Der Eindruck, den ihm die Erzählung des Alten gemacht hatte, war ein seltsam zwiespältiger; der empfindlichere Teil seines Ich fühlte eine entschiedene Erleichterung, daß er mit einer Episode abgeschlossen hatte, die so häßliche, skandalöse Entwicklungen im Gefolge haben konnte. Aber jene Seite seines Ich – und Hilary war eine komplizierte Natur, die Mitgefühl für die Hilfsbedürftigen empfand – sein unterdrückter Edelmut hatte auch sein Teil abbekommen. Die Andeutungen des alten Creed über das Mädchen zeigten klar, wie sich die Meinung aller Männer und Frauen gegen sie richtete. Sie war eben eine Paria – dieses junge Ding, ohne Mittel und ohne Freunde, einfältig von Gemüt, aber von physischem Reiz.
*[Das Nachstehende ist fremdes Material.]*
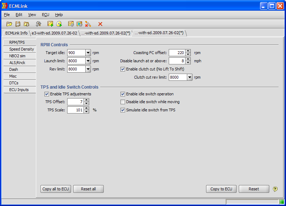Click the yellow help question mark icon

click(x=275, y=189)
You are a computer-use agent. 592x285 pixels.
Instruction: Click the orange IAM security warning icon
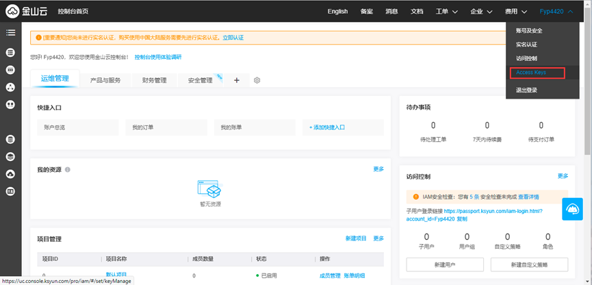(x=415, y=197)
Hilary wagte nur, ›Westminster‹ für den verlorenen Tag zu entschädigen und etwas nichtssagend zu bemerken, daß die Nächte nie so schwarz seien wie sie schienen. Creed blieb an der Tür noch einmal stehen.
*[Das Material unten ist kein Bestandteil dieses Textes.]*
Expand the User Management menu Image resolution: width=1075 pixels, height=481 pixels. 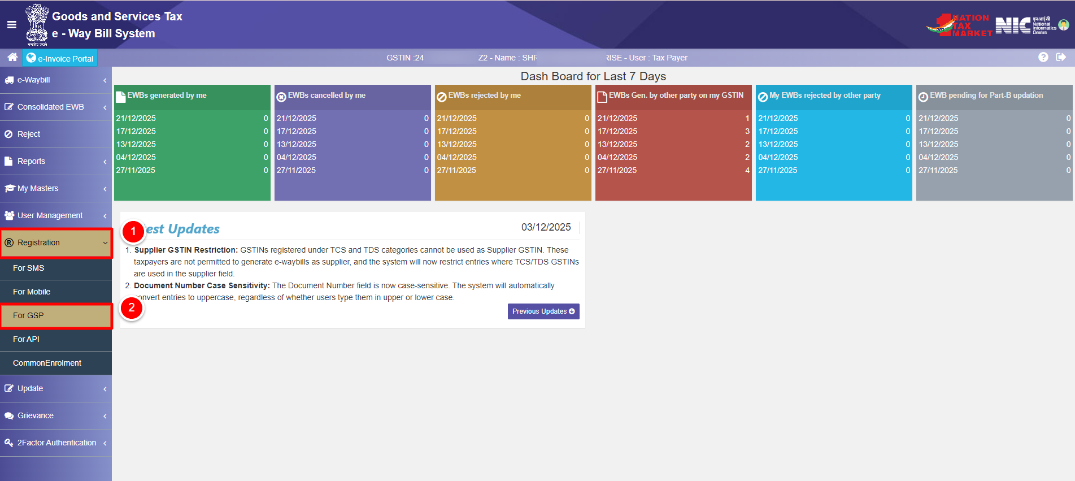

»Oh je,« sagte er, »da is noch 'ne Sache, die die Frau gesagt hat, und die ich zu erzählen vergessen hab'. Es ist von wegen dem, womit ihr Mann in seiner Wut gedroht hat. »Die soll'n sich hüten,« hat er gesagt, »die Schuld dran sind, daß sie weggezogen is,« hat er gesagt, »mit denen bin ich noch lange nich fertig!« Das ist ja die reine Verschwörung, jawoll!«

Hilary versuchte, diese Deutung von Hughs' Worten hinwegzulächeln, schüttelte dem alten Manne die welke Hand und schloß hinter ihm die Tür. Dann setzte er sich wieder an den Schreibtisch und vergrub sich fast ärgerlich in seine Arbeit. Aber das wunderliche, halb angenehme, fiebrige Gefühl, das ihn erfüllte seit jenem Abend, da er Picadilly entlang gegangen war, schien seiner ernsten Gedankenarbeit nicht günstig.